- _Study text_
# Trail suggestions?



## severine (Mar 30, 2010)

For the next 5 weeks, I will be at the West Hartford campus of UCONN twice a week with 1.5 hours between classes. Any suggestions on what I can do that's nearby in that time-frame, including travel time (and potentially a quick change of clothes)? The obvious would be West Hartford reservoir, but I don't know the trails there enough to pick out what I might do in the time I have, so route suggestions would be helpful. Also, it's been 1.5 years since I've been on my bike and I was never as aggressive as you guys, so please don't suggest something that will get me killed. 

Is there anything I'm missing that should be obvious in the area? Heck, even a rail trail bike path would be fine.


----------



## Hergini Coop74 (Mar 30, 2010)

http://www.themdc.com/images/talcmap.pdf

Res. #6 has a nice loop.... Though 1-1/2 hours may not be worth the effort.


----------



## severine (Mar 30, 2010)

I kind of wondered if it's worth the effort as well, given the time constraints. But I figured some time riding is better than none at all.  Thanks for the link!

Looks like Rez 6 is a no biking loop. I've walked it before and I suppose I could do that instead, but I really want to get out on my bike. The other red loop on page 1 may work at 3.4 miles, though.


----------



## bvibert (Mar 31, 2010)

I'd start with the red loop on the first page, you'll have no problem getting that done in your allotted time.  When you get comfortable with that there's other options off of the paved loop that will get you on dirt at least.


----------

- _Information provided_
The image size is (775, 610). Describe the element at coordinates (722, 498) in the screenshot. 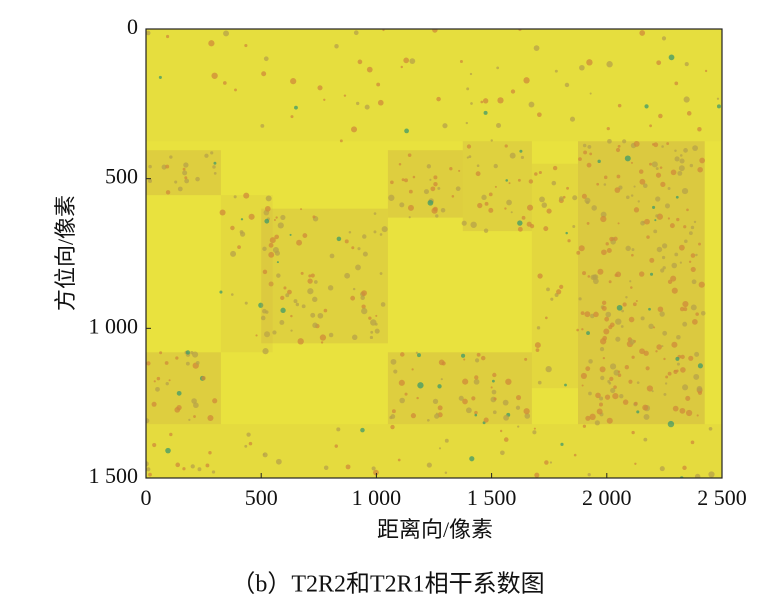

I see `x-tick-label: 2 500` at that location.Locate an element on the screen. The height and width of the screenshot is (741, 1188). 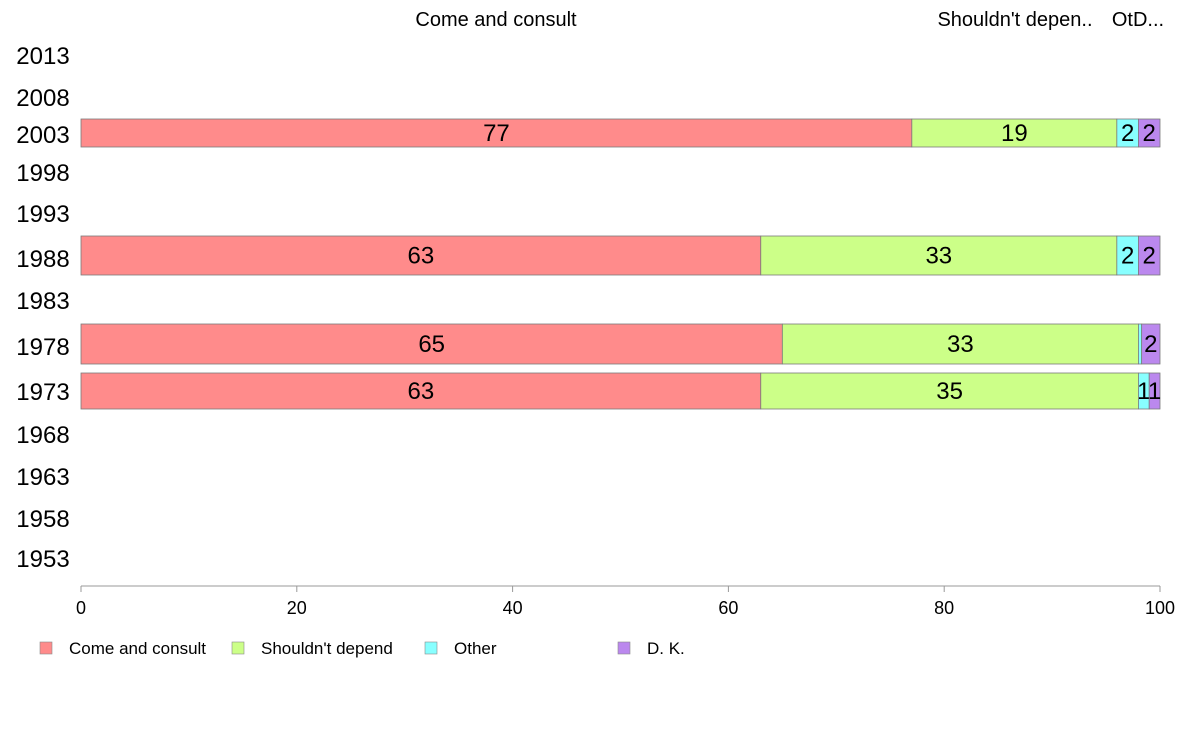
bar-1973-s3 is located at coordinates (1154, 391).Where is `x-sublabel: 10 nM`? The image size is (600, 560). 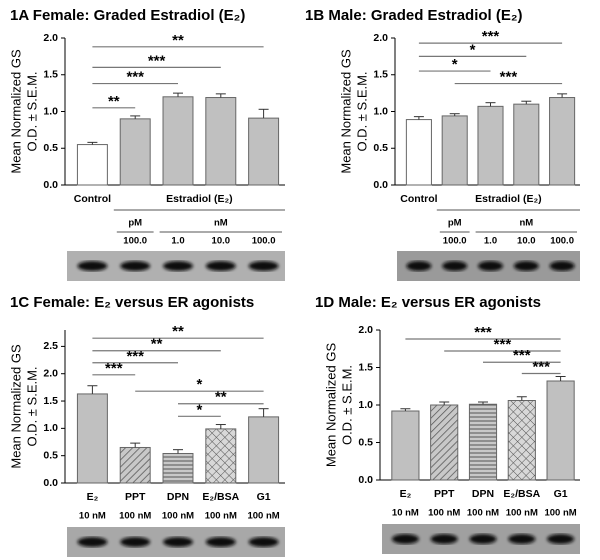
x-sublabel: 10 nM is located at coordinates (406, 514). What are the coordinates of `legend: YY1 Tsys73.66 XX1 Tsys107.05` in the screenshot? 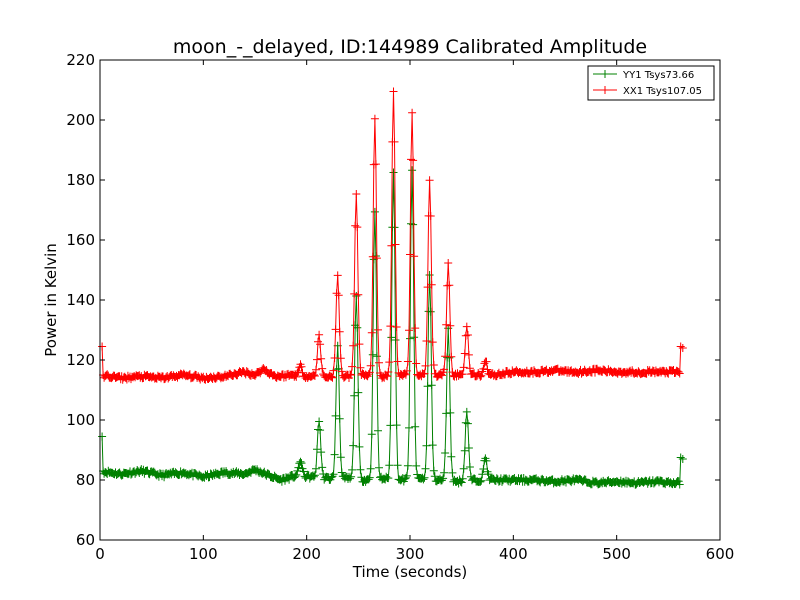 It's located at (651, 83).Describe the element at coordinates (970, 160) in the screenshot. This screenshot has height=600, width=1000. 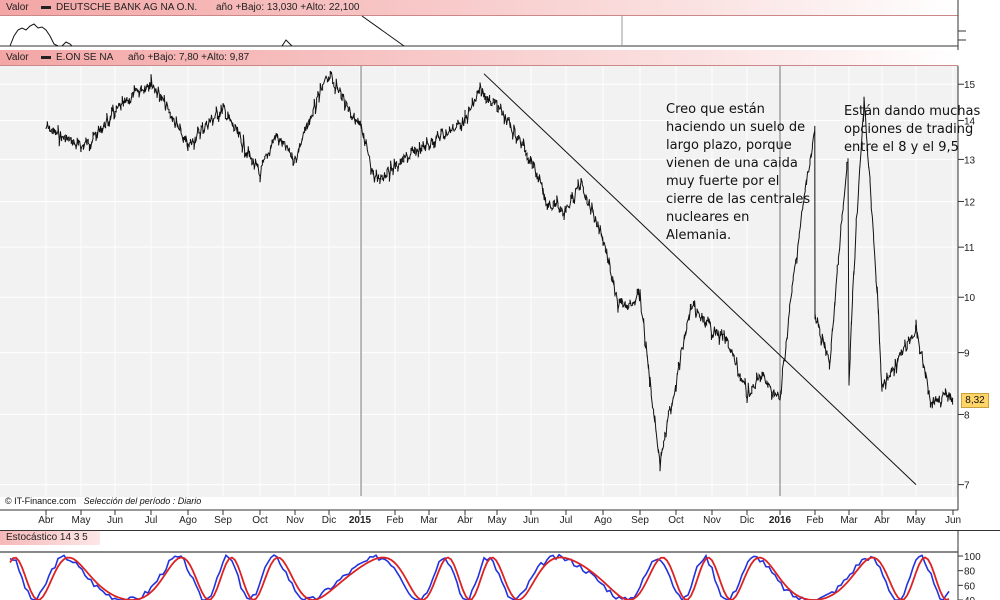
I see `y-tick-label: 13` at that location.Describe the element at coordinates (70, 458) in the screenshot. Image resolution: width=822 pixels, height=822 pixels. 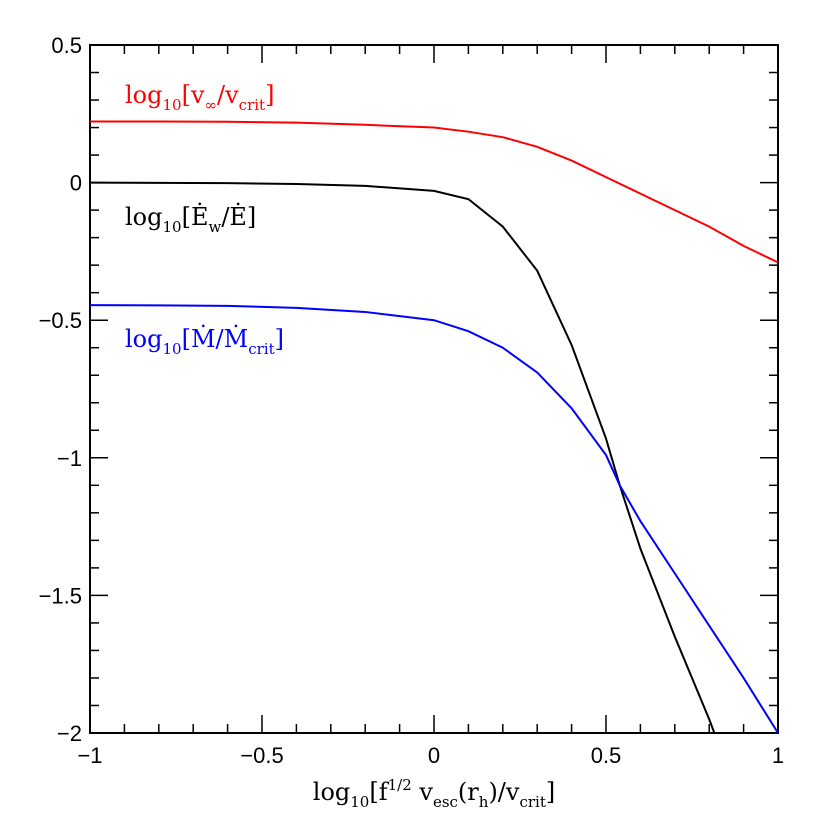
I see `y-tick-label: −1` at that location.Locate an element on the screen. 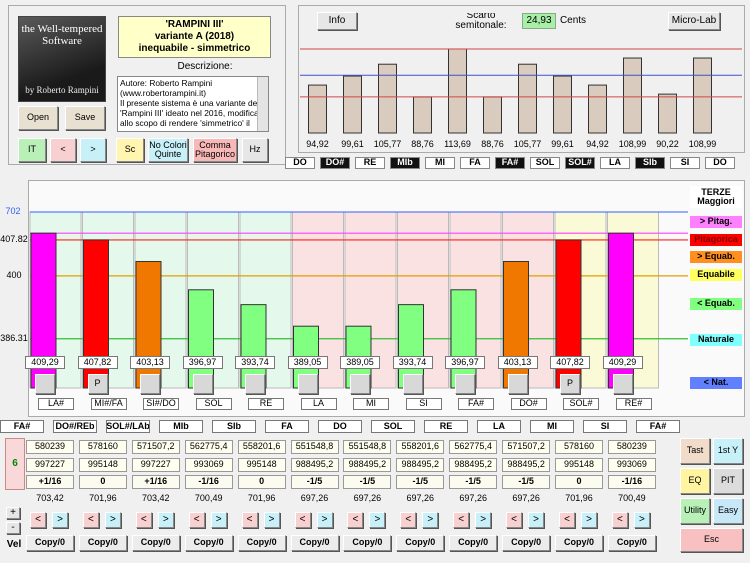 This screenshot has height=563, width=750. side-button: PIT is located at coordinates (728, 481).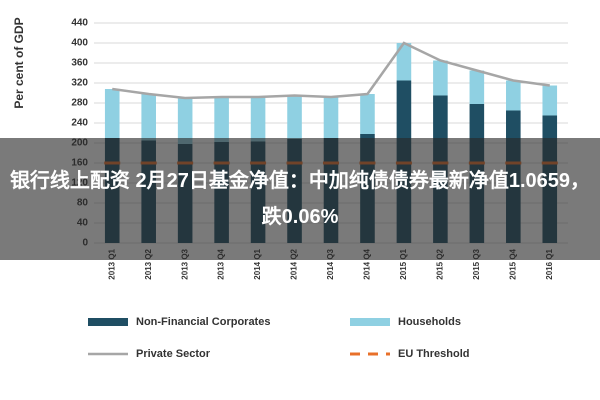 This screenshot has height=400, width=600. I want to click on y-tick-label: 320, so click(80, 84).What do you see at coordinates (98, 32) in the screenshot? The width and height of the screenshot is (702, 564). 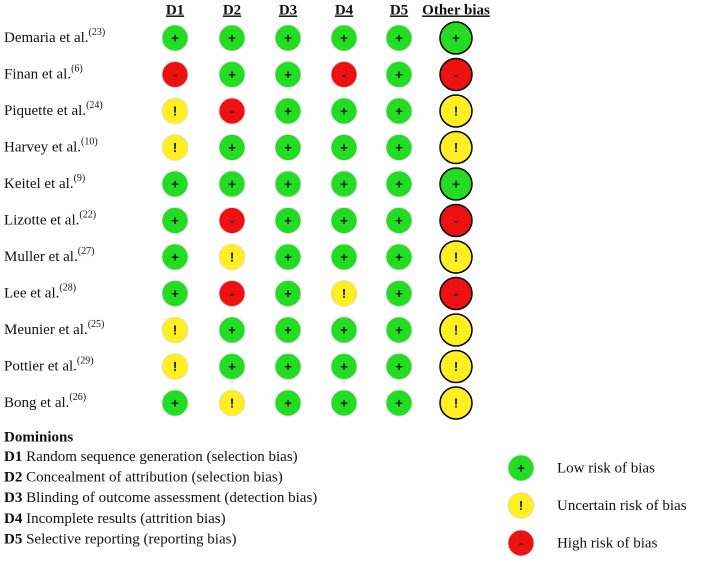 I see `study-ref: (23)` at bounding box center [98, 32]. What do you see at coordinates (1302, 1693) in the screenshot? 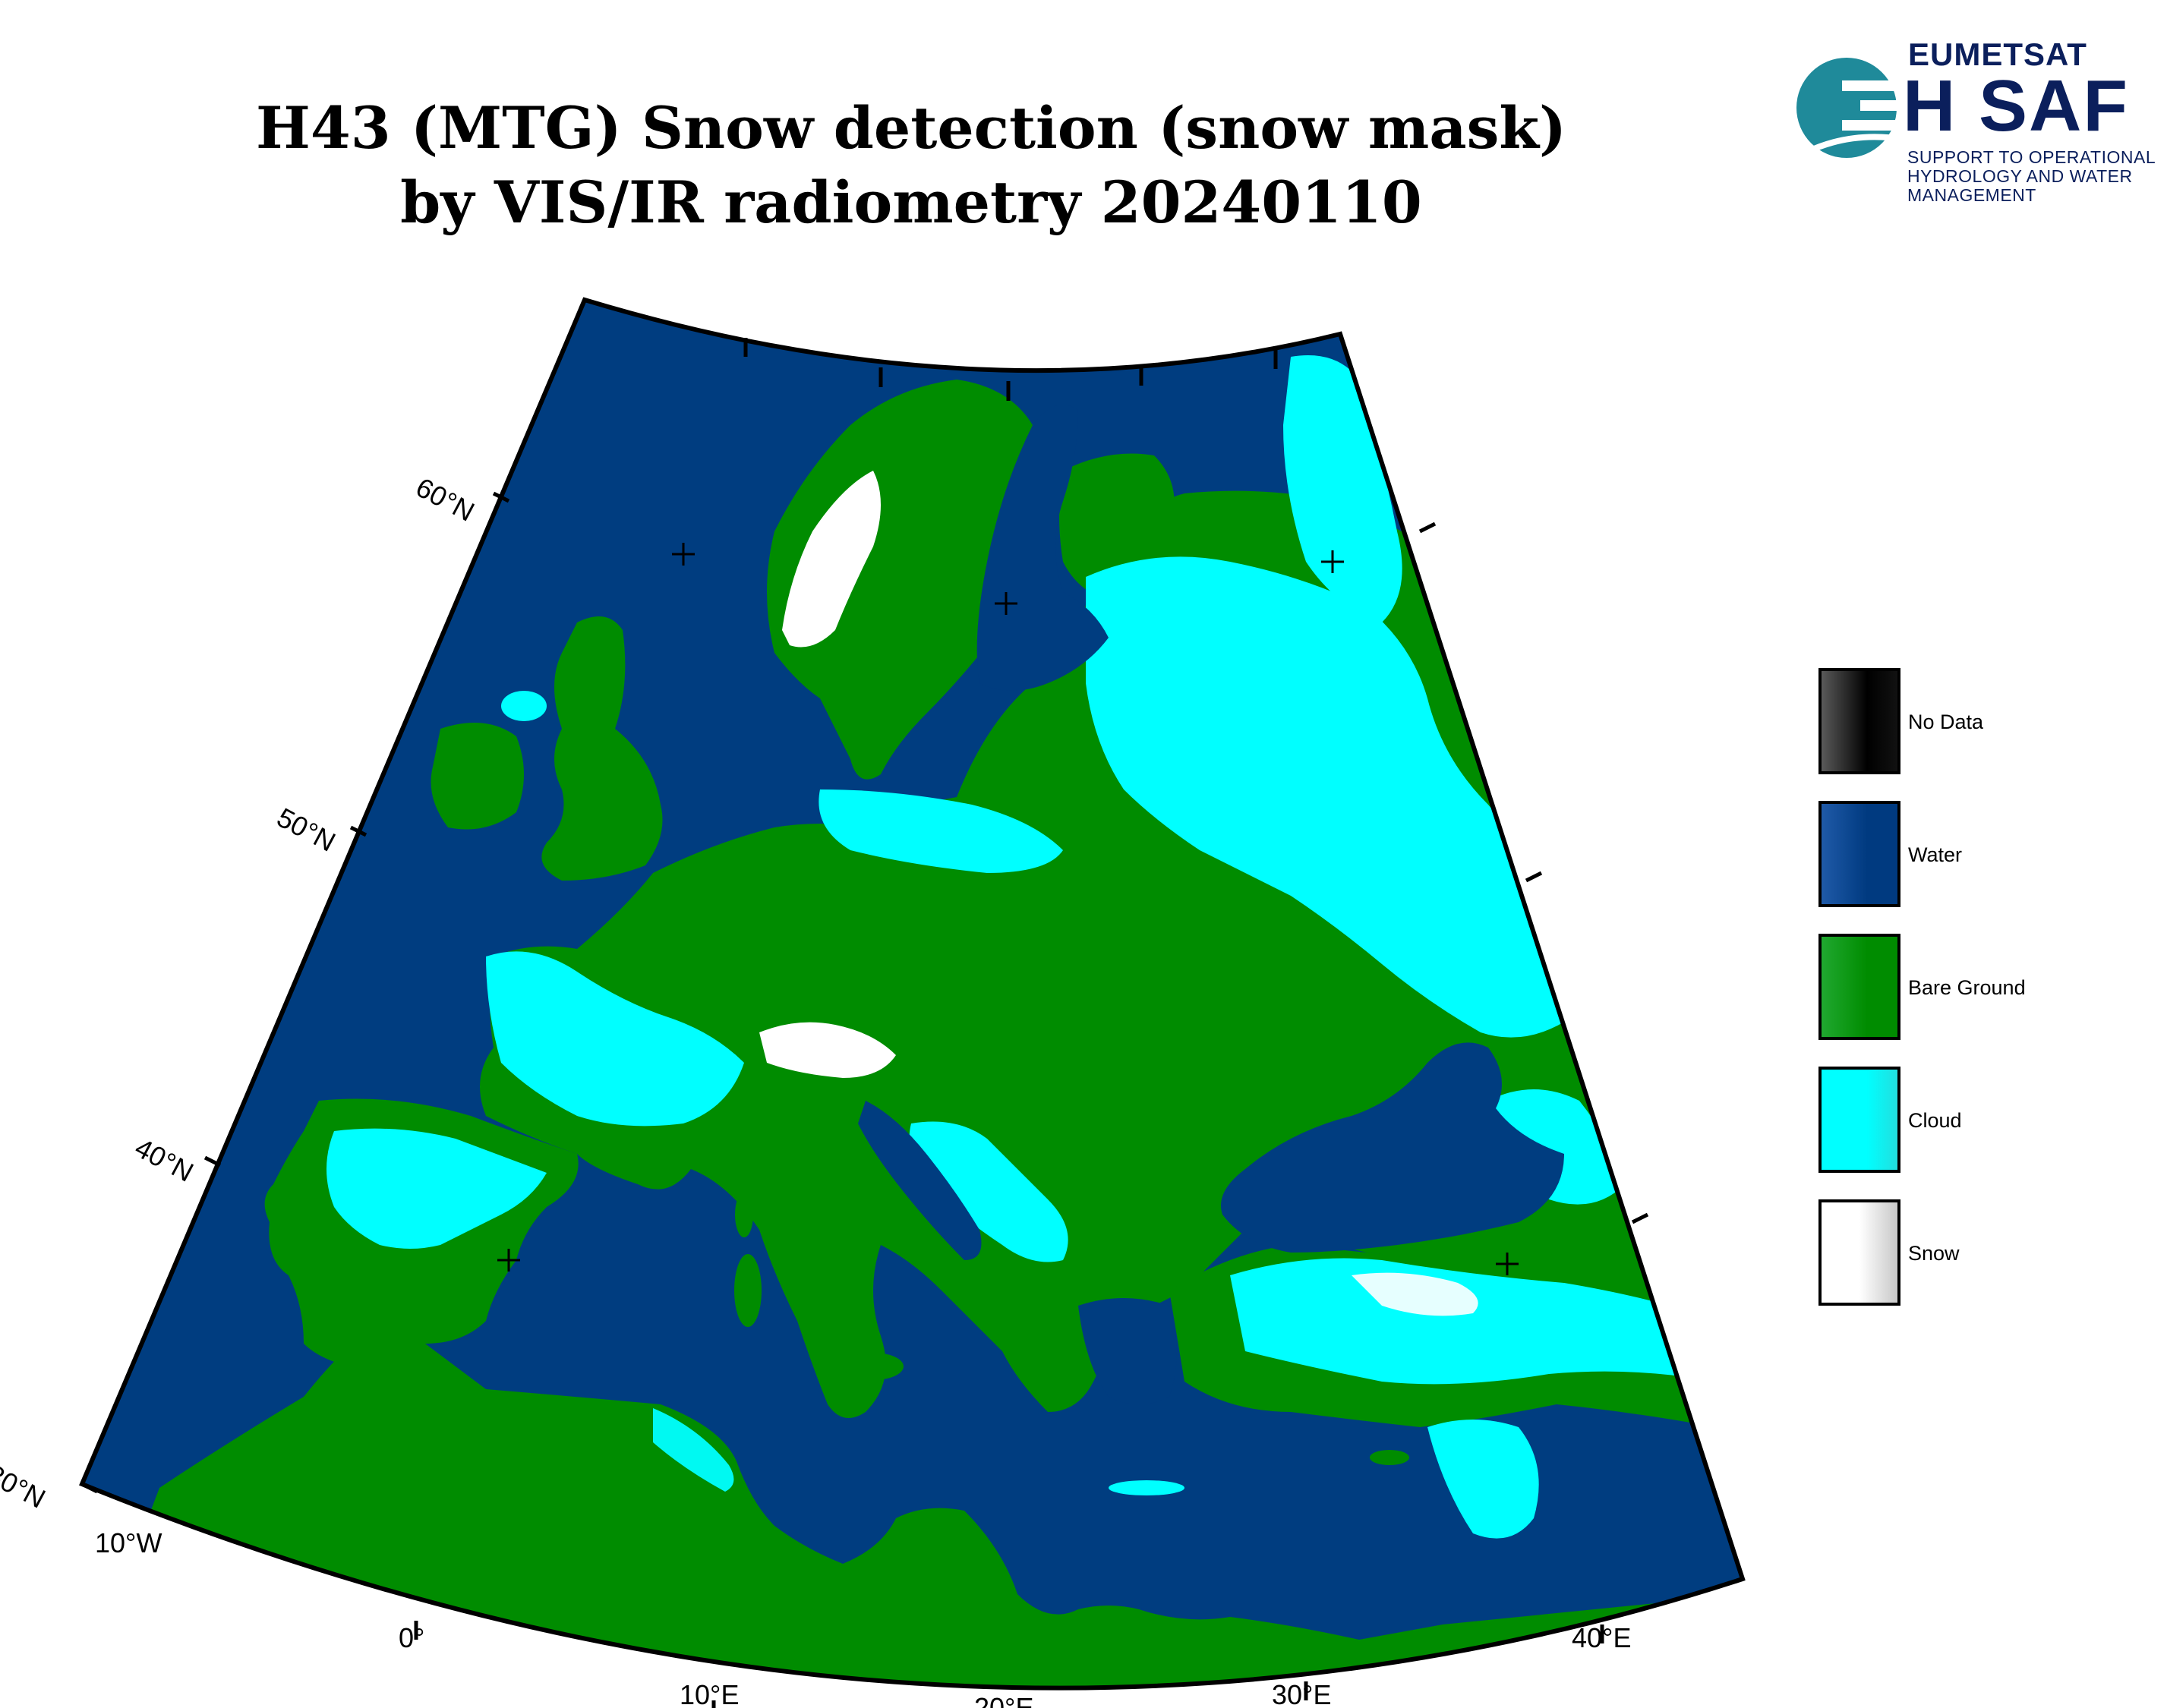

- _What you are asked to do_
Render this sentence from the trail suggestions thread in Spanish: "I kind of wondered if it's worth the effort as well, given the time constraints." Work from the text alone.

- _Written solution_
Yo también me preguntaba si vale la pena el esfuerzo, dadas las limitaciones de tiempo.